Die Rezeption der Geschichte und Verbrechen des Nationalsozialismus umfasst heute bereits über 75 Jahre. Die ‚zweite Geschichte‘ der NS-Zeit nach 1945, die Geschichte unterschiedlichster Formen der Wahrnehmung und Auseinandersetzung, bewegte sich zwischen den Polen ‚Abwehr‘ und ‚Aneignung‘: Schweigen, Verdrängen, Leugnen und Bagatellsierung waren von Anfang an im Kampf mit Aufklären, Gedenken, Erinnern und tagesaktueller geschichtspolitischer Ausbuchstabierung der Bedeutung dieser Vergangenheit.

Die Landesgedenkstättentagung rückt diesen langen, oft skandalösen und windungsreichen Weg seit dem Zusammenbruch der Hitler-Diktatur in den Mittelpunkt. Sie beleuchtet unterschiedliche Pfade der (Nicht-)Auseinandersetzung: von der Suche nach NS-Tätern und deren mühsamer strafrechtlicher Aburteilung über die Geschichte von Verfolgtengruppen bis hin zu den Fragen biografischer Motivation in unterschiedlichen gesellschaftlichen Kontexten und des Generationenwandels im Umgang mit Nationalsozialismus, Völkermord und Vernichtungskrieg.

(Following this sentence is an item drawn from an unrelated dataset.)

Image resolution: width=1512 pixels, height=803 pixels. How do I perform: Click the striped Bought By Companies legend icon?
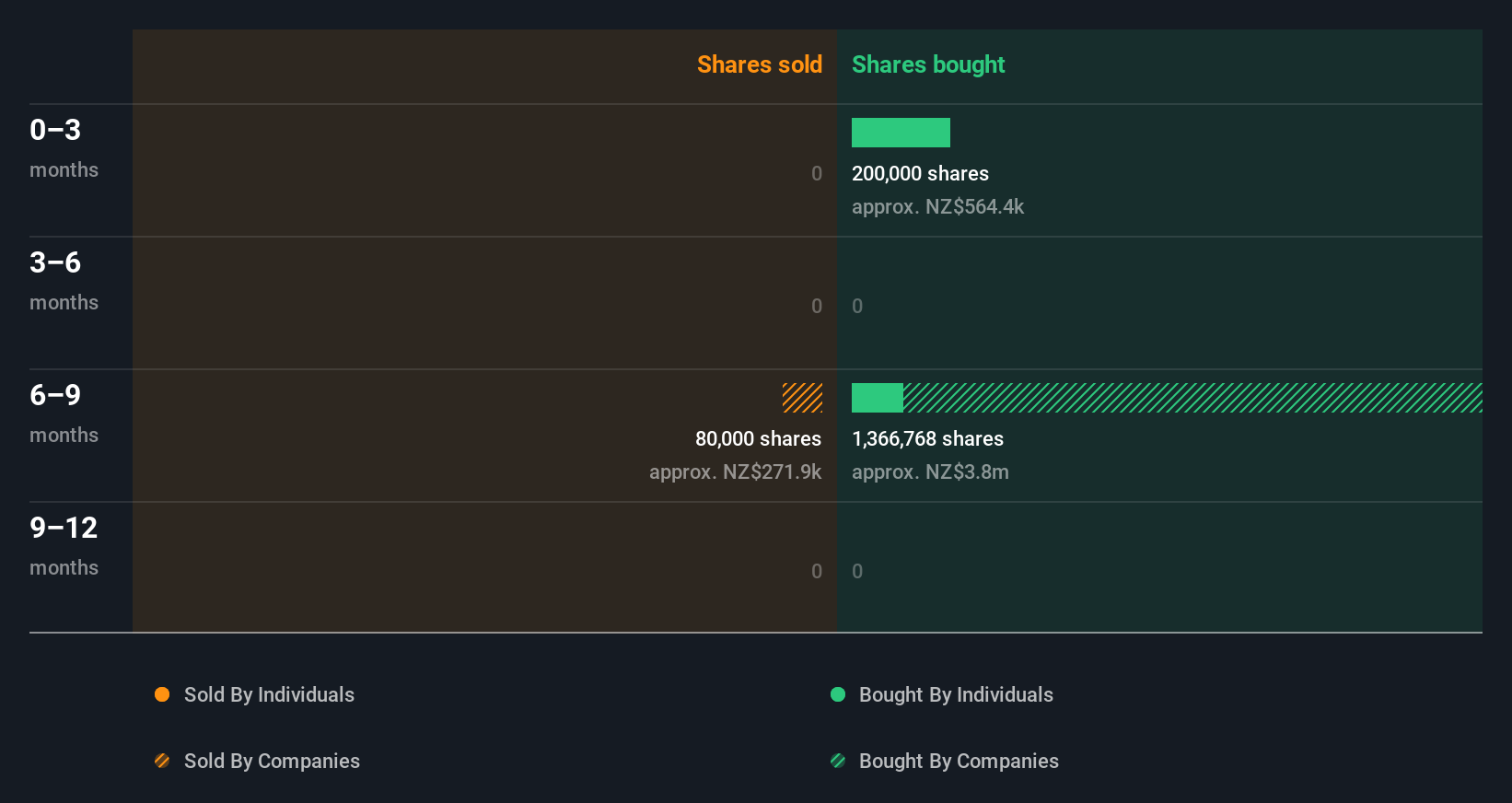(x=838, y=761)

Der lange mehrheitlich beschwiegenen und verdrängten ‚Last der Geschichte‘ folgte eine intensive, häufig bürgerschaftlich und wissenschaftlich initiierte öffentliche Vergangenheitsklärung – bis zu Debatten um die „Lust an der Schuld“ (Antonia Grunenberg) und einem „neuen Unbehagen an der Erinnerungskultur“ (Aleida Assmann) sowie jüngsten rechtsradikalen Angriffen auf das etablierte Gedenken. Dieser breite inhaltliche Horizont wird vertieft und konkretisiert mit einem Themenabend zu dem expressionistischen Maler Emil Nolde, einem besonderen Beispiel (auch) schleswig-holsteinischer NS-Geschichte und -Rezeption. Am Ende steht die Erkundung aktueller Muster und Orte von (alter und neuer) ‚Abwehr‘ und ‚Aneignung‘ etwa am Beispiel von gegenwärtiger Kontroversen um Rechtsextremismus, Migration und Rassismus.

Im Mittelpunkt der Tagung steht somit die Frage nach dem Wechselverhältnis von (veränderten) gesellschaftlichen Bedingungen und den jeweiligen Debatten um den Stellenwert der historischen Zäsur der Zeit des ‚Dritten Reiches‘.